É final de semana e você decide levar as crianças para um passeio no shopping. Chegando lá, se depara com vitrines que despertam nos pequenos o desejo de comprar tudo o que aparece pela frente. Aí, os mesmos filhos que crescem ouvindo que “mentir é feio”, em contrapartida, ouvem dos pais a velha promessa “na volta a gente compra” para negar a vontade da criança, em vez de falar com sinceridade sobre a situação financeira.
Claro que existem casos particulares, e nem sempre dá para expor toda a realidade econômica da família, pois a idade influencia diretamente na capacidade de compreensão de determinados temas. No entanto, é essencial cultivar a verdade desde a infância para um desenvolvimento saudável das crianças.

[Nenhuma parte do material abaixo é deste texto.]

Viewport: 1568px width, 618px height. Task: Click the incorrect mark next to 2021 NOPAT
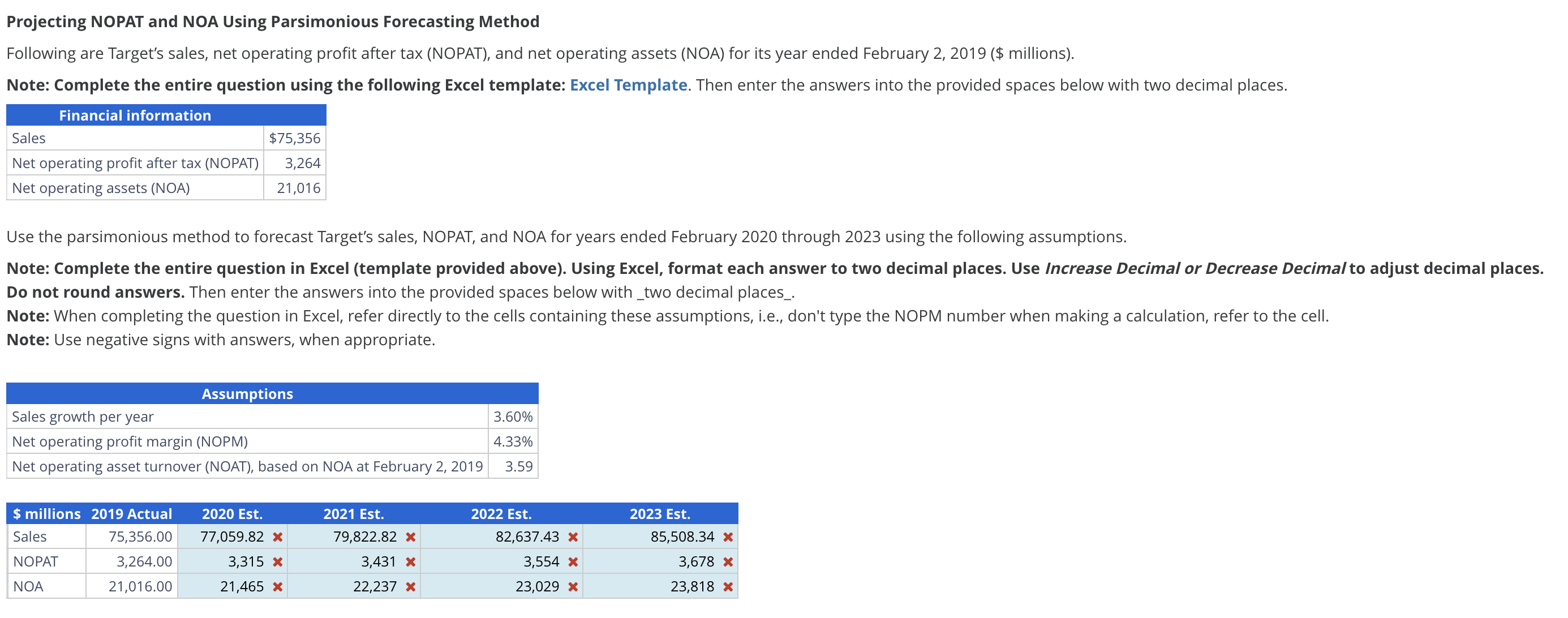(411, 562)
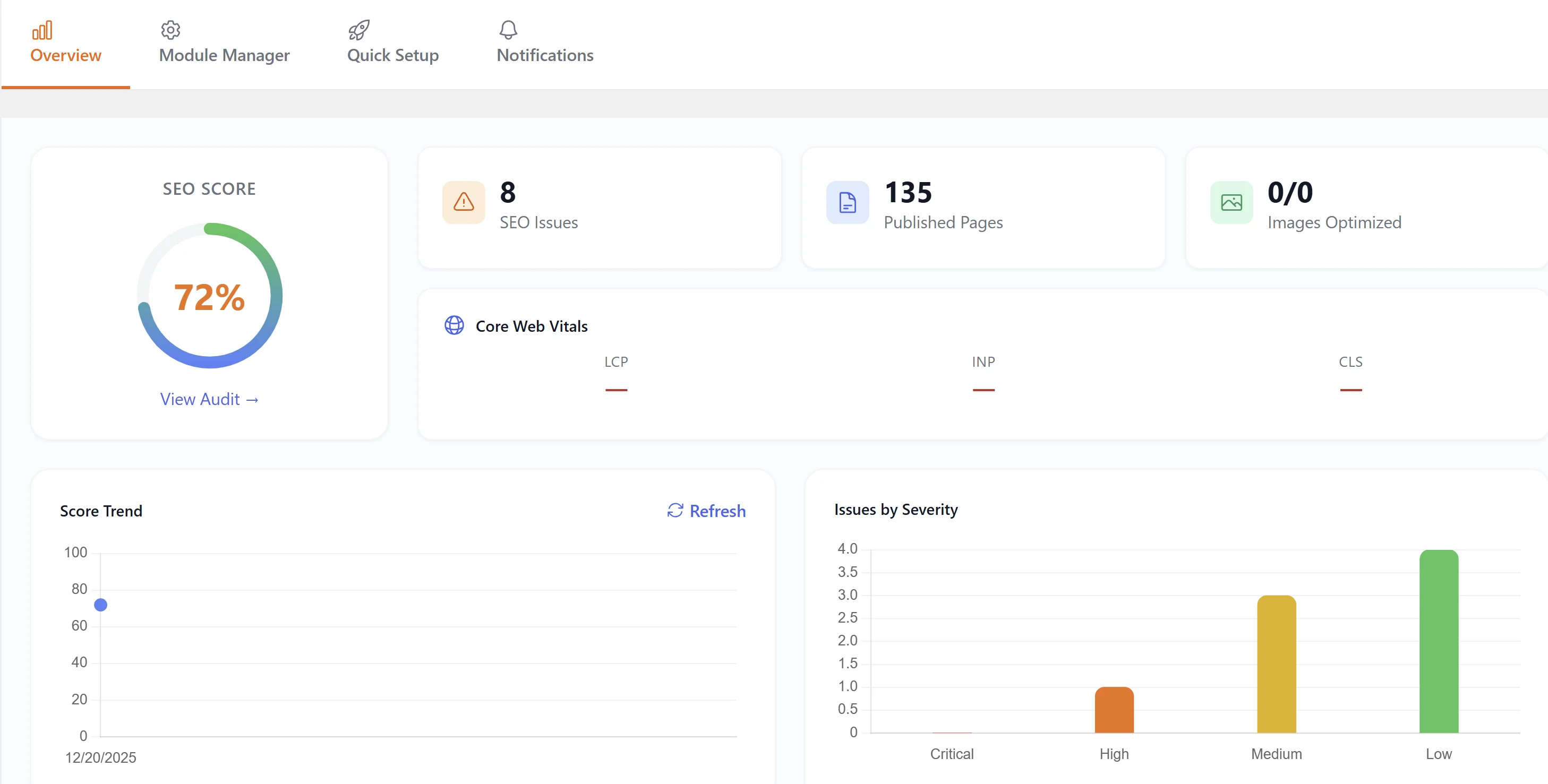The image size is (1548, 784).
Task: Click the Notifications bell icon
Action: pos(508,29)
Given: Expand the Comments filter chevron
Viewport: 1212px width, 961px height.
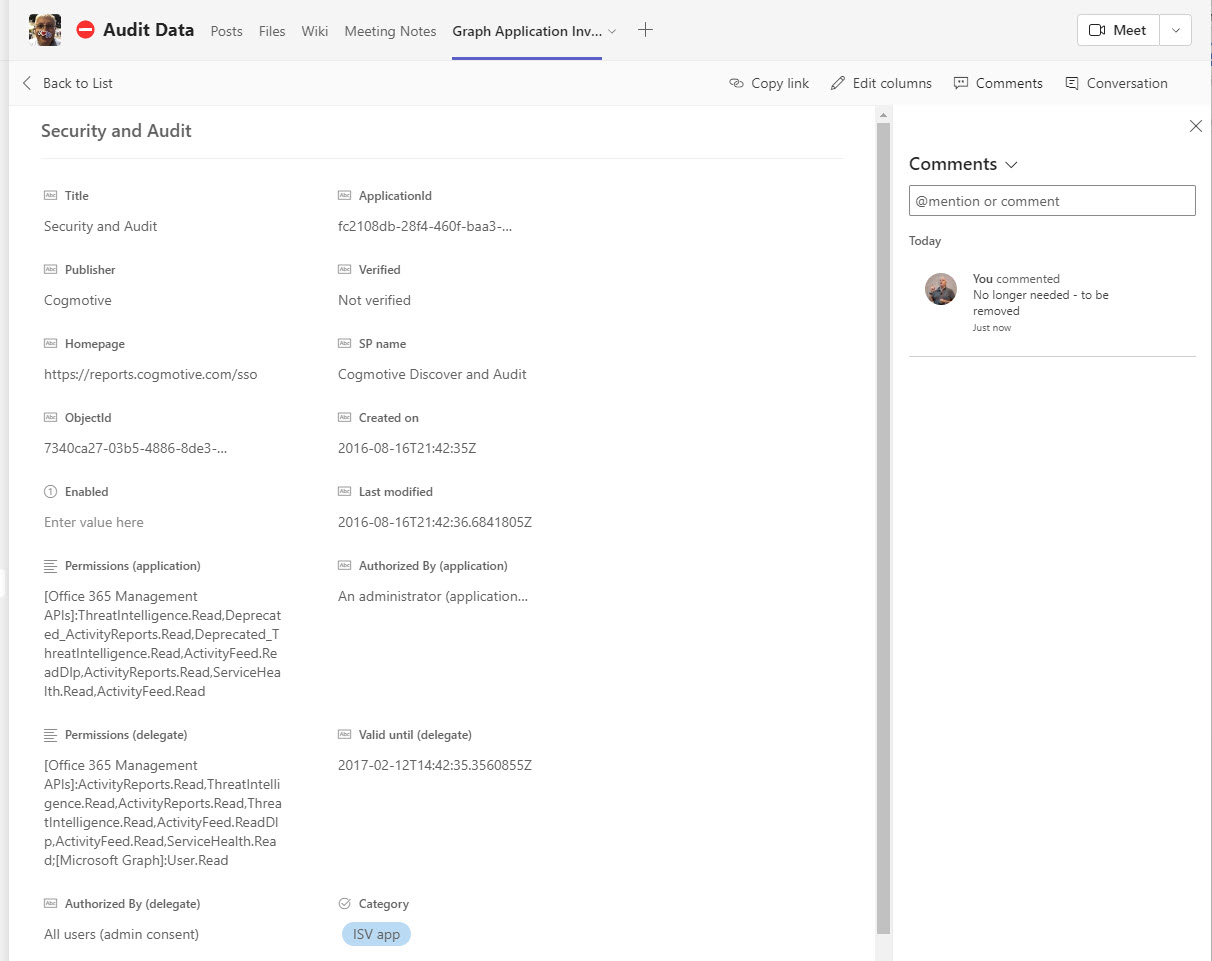Looking at the screenshot, I should coord(1011,164).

A importância da sinceridade nas finanças

Uma frase comum: “na volta a gente compra”. Essa expressão pode soar inofensiva aos pais, mas para os filhos, gera falsas esperanças e normaliza a desonestidade. É uma maneira de contornar situações sem conflitos imediatos, mas traz efeitos a longo prazo. Se os adultos usam esse subterfúgio, as crianças podem entender que mentir é aceitável. “Nesse ciclo, criamos gerações de pessoas que têm dificuldade de olhar e cuidar da própria grana”, explica Elisama Santos.
A honestidade nas conversas sobre dinheiro é crucial. Ela permite que os pequenos cresçam com uma visão realista sobre desejos e possibilidades. A psicanalista aponta que a prática de prometer algo sem intenção de cumprir mina a confiança dos filhos. Eles passam a questionar a realidade ao seu redor, afetando a confiança tanto nos pais quanto em si mesmos.
A honestidade não é apenas sobre evitar mentirinhas, mas sim construir um relacionamento de confiança e respeito. Sobre isso, Elisama Santos comenta que os adultos precisam entender que os pequenos já observam e absorvem os acontecimentos em sua volta e tentam entender o mundo. Então, ao invés de evitar a verdade, a melhor abordagem é explicar de forma adequada à idade, promovendo um ambiente de aprendizado mútuo e crescimento pessoal.
Reflexos que vão além do financeiro
As consequências dessa lacuna de sinceridade não ficam restritas ao universo econômico. Falar a verdade é apenas uma parte da construção de vínculos afetivos saudáveis. Segundo a psicanalista, a relação de confiança entre pais e filhos é fundamental para que as crianças se sintam seguras em seu desenvolvimento. Se a criança se sente insegura sobre o que o adulto fala, ela pode internalizar ansiedade e uma falsa responsabilidade sobre aspectos que não fazem parte do universo infantil.
Quando um adulto diz uma coisa, mas a realidade demonstra outra, a criança para de confiar neles e passa a questionar a segurança do que é contado para ela. Esse rompimento na confiança tem reflexos diretos na autoestima e autoconfiança dos pequenos. “A criança começa a desconfiar dela mesma, pensando que deve ter entendido errado ou criado expectativas erradas”, sublinha Elisama Santos.
Por que não falar francamente?
Abordar questões financeiras com as crianças é um tabu persistente na sociedade, difícil de ser enfrentado até por adultos. Dados do Instituto Locomotiva mostram que 46% das pessoas sentem ansiedade sobre suas situações financeiras, e mais da metade dos brasileiros evita o tema completamente. Se falar abertamente é difícil para os adultos, imagine para os pequenos. Assim, criar um espaço em que o dinheiro não seja tabu exige determinação e paciência.
Sair de um ciclo de promessas vazias é um passo importante. O “na volta a gente compra” pode surgir como uma maneira de evitar que a criança fique chateada ou incomodada em público. No entanto, é essencial ensinar aos pequenos que nem todos os desejos podem ser satisfeitos, e que compreender limites e lidar com frustrações são partes cruciais do desenvolvimento humano.
Como abordar a questão de forma eficaz?
Ao introduzir o tema finanças para as crianças, os especialistas recomendam que o foco deve ser mais sobre como o tema será introduzido do que sobre o próprio assunto. A forma com que falamos abre portas para um entendimento mais profundo e seguro. Segundo Leila Salomão Tardivo, professora e pesquisadora da USP, os pais devem equilibrar o tom e a linguagem a fim de não sobrecarregar as crianças.
Com relação à forma como apresentamos o dinheiro e o consumo, é importante conversar de maneira equilibrada. Nem tudo precisa se transformar em um problema, mas é necessário deixar claro que devemos ser responsáveis. As crianças devem entender que há limites para os desejos e que eles não são responsáveis pela situação financeira da família.